A verbatim copy is needed of the lines below from the one containing "The image size is (231, 148)." up to and including the one containing "The image size is (1160, 546).", excluding pictures.

BEGIN

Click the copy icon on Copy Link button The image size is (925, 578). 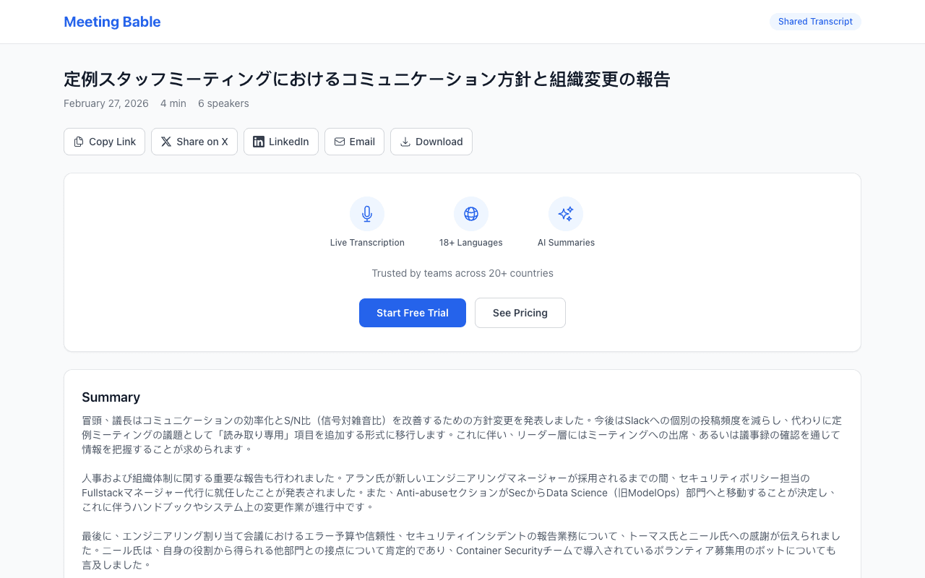click(78, 142)
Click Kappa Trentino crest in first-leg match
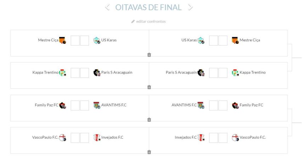This screenshot has width=308, height=157. [x=62, y=73]
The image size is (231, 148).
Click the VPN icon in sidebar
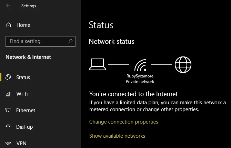click(x=9, y=143)
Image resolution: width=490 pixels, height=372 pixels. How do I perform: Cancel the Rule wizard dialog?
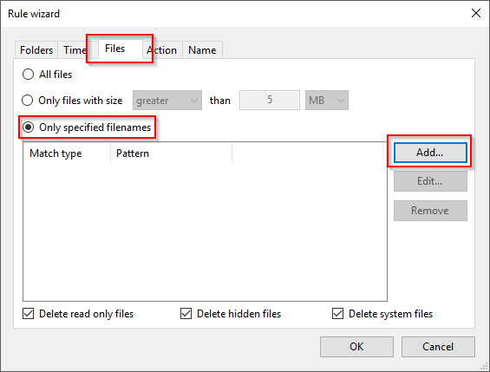pyautogui.click(x=438, y=347)
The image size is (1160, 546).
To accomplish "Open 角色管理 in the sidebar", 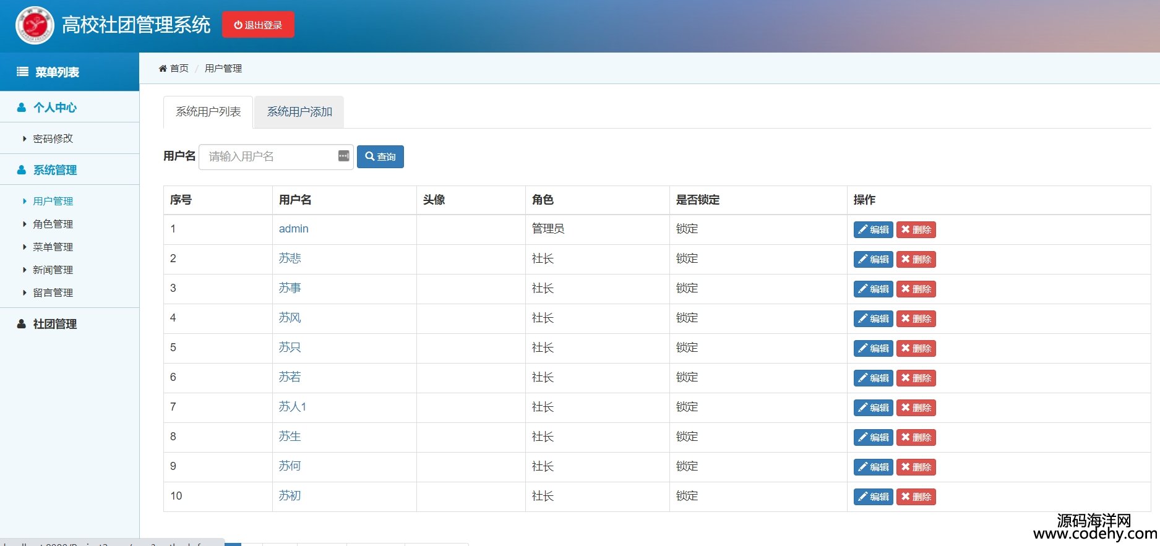I will (x=53, y=224).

END

→ **Task answer**:
The image size is (231, 148).
Click the VPN icon in sidebar
click(x=9, y=143)
Image resolution: width=490 pixels, height=372 pixels. How do I perform: Cancel the Rule wizard dialog?
pyautogui.click(x=438, y=347)
The image size is (1160, 546).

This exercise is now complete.